Wings of Eagles (foaled 17 March 2014) is a French-bred, Irish-trained Thoroughbred racehorse. He is best known for his victory in the 2017 Epsom Derby at odds of 40–1, having never previously won a stakes race. He sustained a career-ending injury when finishing third in the Irish Derby on his only subsequent appearance.

== Background ==
Wings of Eagles is a dark-coated bay colt with a large white star bred in France by Aliette and Gilles Forien. He is from the second crop of the Irish-bred stallion Pour Moi, who won the 2011 Epsom Derby as well as the Group 2 Prix Greffulhe the same year. Pour Moi entered stud at Coolmore Stud in Ireland in 2012 and shuttled intermittently to Windsor Park Stud in New Zealand. For the 2017 breeding season, he was moved to Grange Stud as a Coolmore National Hunt stallion. Pour Moi's other notable runners include Australian Group 1 winner Sacred Elixir and Irish Group 3 winner Only Mine.

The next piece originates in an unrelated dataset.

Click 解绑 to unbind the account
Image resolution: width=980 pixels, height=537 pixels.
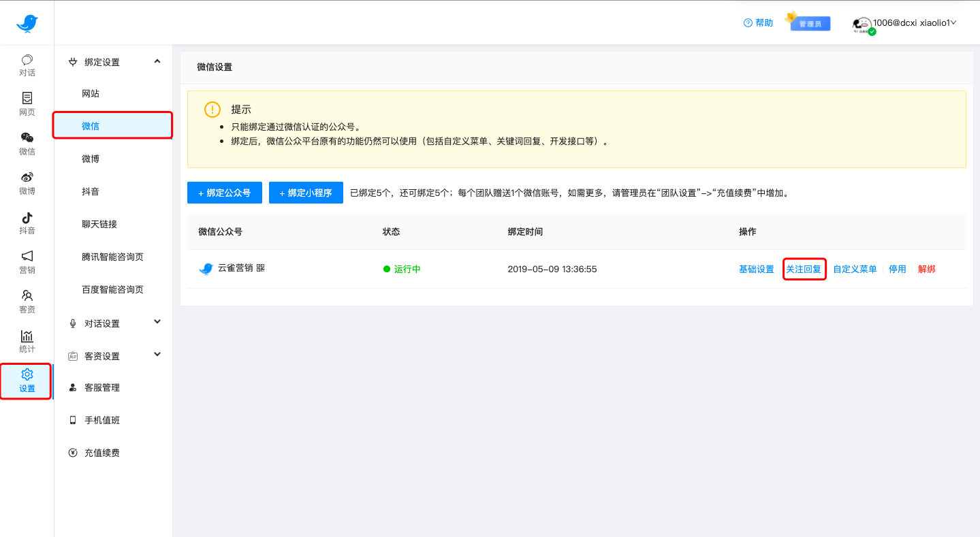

Wings of Eagles' dam Ysoldina only won one of her 11 races but finished third in the 2005 Poule d'Essai des Pouliches. As of 2017, she has five named foals, four of whom have won. With his Epsom Derby win, Wings of Eagles became his dam's first stakes winner.

As a yearling, Wings of Eagles was sold for 220,000 euros to MV Magnier at the Arqana August Yearling Sale. The colt was sent into training with Aidan O'Brien at Ballydoyle. Like many Coolmore horses, the official details of his ownership changed from race to race: he was sometimes listed as being the property of Derrick Smith, while on other occasions he has been described as being owned by a partnership of Derrick Smith, Michael Tabor and Susan Magnier.

== Racing career ==

=== 2016: two-year-old season ===
Wings of Eagles began his racing career in a maiden race over seven furlongs at Galway Races on 29 July in which he was ridden by Seamie Heffernan and started at odds of 7/1 in an eleven-runner field. He showed some reluctance to enter the starting stalls and made no impact in the race, finishing seventh behind the Dermot Weld-trained Lost in Silence. Three weeks later the colt was partnered by Emmet McNamara for a similar event at Killarney Racecourse and started the 5/2 second choice in the betting behind the John Oxx-trained Birds of Prey. After racing in third place Wings of Eagles went to the front a furlong out and won by one and a quarter lengths from the favourite despite showing signs of inexperience (running "green"). Wings of Eagles was then sent to England for the Listed Zetland Stakes over ten furlongs on 10 October at Newmarket Racecourse. Ridden by Ryan Moore he started at odds of 10/1 and finished fourth behind the filly Coronet. On his final appearance of the season the colt was sent to France and stepped up to Group 1 class for the Critérium de Saint-Cloud on 30 October. He never looked likely to win and finished ninth of the thirteen runners, seven lengths behind the winner Waldgeist.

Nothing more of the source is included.